Ca2+/Calmodulin-Dependent Protein Kinase II δ Mediates Myocardial Ischemia/Reperfusion Injury Through Nuclear Factor-κB

Rationale: Ca2+/calmodulin-dependent protein kinase II (CaMKII) has been implicated as a maladaptive mediator of cardiac ischemic injury. We hypothesized that the inflammatory response associated with in vivo ischemia/reperfusion (I/R) is initiated through CaMKII signaling. Objective: To assess the contribution of CaMKII delta to the development of inflammation, infarct, and ventricular dysfunction after in vivo I/R and define early cardiomyocyte-autonomous events regulated by CaMKII delta using cardiac-specific knockout mice. Methods and Results: Wild-type and CaMKII delta knockout mice were subjected to in vivo I/R by occlusion of the left anterior descending artery for 1 hour followed by reperfusion for various times.
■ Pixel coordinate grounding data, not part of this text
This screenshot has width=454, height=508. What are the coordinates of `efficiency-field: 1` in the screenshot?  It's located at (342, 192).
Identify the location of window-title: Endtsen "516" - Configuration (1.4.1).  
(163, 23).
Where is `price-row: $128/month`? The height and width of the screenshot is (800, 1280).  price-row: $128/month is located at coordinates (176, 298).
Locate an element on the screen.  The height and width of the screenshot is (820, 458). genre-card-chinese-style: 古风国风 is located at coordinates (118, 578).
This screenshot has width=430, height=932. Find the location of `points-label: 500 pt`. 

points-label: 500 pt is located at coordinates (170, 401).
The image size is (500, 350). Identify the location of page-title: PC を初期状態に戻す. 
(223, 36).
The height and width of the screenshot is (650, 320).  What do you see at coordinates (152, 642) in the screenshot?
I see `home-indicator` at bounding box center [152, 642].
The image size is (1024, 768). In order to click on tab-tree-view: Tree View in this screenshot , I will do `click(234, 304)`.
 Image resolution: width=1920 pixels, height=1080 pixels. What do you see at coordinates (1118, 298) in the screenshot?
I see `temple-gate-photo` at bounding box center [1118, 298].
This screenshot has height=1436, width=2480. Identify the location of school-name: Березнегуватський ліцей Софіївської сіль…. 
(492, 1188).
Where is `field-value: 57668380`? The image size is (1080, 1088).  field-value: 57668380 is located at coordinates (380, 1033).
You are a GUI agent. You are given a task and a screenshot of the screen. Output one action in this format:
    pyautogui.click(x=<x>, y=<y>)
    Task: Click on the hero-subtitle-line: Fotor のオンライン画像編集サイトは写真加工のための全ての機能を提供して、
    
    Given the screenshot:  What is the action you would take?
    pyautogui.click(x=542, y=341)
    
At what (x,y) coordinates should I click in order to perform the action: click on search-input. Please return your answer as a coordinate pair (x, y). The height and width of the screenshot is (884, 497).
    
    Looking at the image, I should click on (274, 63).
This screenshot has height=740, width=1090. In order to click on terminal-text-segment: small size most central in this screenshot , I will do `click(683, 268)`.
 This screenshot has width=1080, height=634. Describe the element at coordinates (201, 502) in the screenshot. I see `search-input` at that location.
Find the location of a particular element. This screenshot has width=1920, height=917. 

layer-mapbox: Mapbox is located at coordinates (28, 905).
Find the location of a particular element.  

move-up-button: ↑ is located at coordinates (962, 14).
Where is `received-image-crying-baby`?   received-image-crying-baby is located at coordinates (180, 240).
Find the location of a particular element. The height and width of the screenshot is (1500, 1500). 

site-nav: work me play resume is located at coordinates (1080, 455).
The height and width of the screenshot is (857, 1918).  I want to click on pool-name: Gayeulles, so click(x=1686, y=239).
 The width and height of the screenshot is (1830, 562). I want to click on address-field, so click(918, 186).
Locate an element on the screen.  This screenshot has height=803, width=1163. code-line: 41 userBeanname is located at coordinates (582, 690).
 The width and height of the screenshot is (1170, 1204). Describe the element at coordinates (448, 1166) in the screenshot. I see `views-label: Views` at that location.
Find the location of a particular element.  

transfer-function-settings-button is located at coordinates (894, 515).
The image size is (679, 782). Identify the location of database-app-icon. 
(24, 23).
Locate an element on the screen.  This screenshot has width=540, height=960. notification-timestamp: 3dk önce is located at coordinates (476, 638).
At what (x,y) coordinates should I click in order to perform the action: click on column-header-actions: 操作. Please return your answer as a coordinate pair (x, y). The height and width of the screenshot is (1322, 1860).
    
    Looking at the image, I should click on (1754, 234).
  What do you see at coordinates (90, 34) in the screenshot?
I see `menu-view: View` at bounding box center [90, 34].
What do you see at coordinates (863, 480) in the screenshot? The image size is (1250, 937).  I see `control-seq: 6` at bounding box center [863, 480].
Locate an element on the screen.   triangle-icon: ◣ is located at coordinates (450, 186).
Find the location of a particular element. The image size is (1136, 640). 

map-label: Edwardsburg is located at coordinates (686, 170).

CaMKII delta deletion protected the heart against I/R damage as evidenced by decreased infarct size, attenuated apoptosis, and improved functional recovery. CaMKII delta deletion also attenuated I/R-induced inflammation and upregulation of nuclear factor-kappa B (NF-kappa B) target genes. Further studies demonstrated that I/R rapidly increases CaMKII activity, leading to NF-kappa B activation within minutes of reperfusion. Experiments using cyclosporine A and cardiac-specific CaMKII delta knockout mice indicate that NF-kappa B activation is initiated independent of necrosis and within cardiomyocytes. Expression of activated CaMKII in cardiomyocytes leads to I kappa B kinase phosphorylation and concomitant increases in nuclear p65. Experiments using an I kappa B kinase inhibitor support the conclusion that this is a proximal site of CaMKII-mediated NF-kappa B activation. Conclusions: This is the first study demonstrating that CaMKII delta mediates NF-kappa B activation in cardiomyocytes after in vivo I/R and suggests that CaMKII delta serves to trigger, as well as to sustain subsequent changes in inflammatory gene expression that contribute to myocardial I/R damage. (Circ Res. 2013;112:935-944.)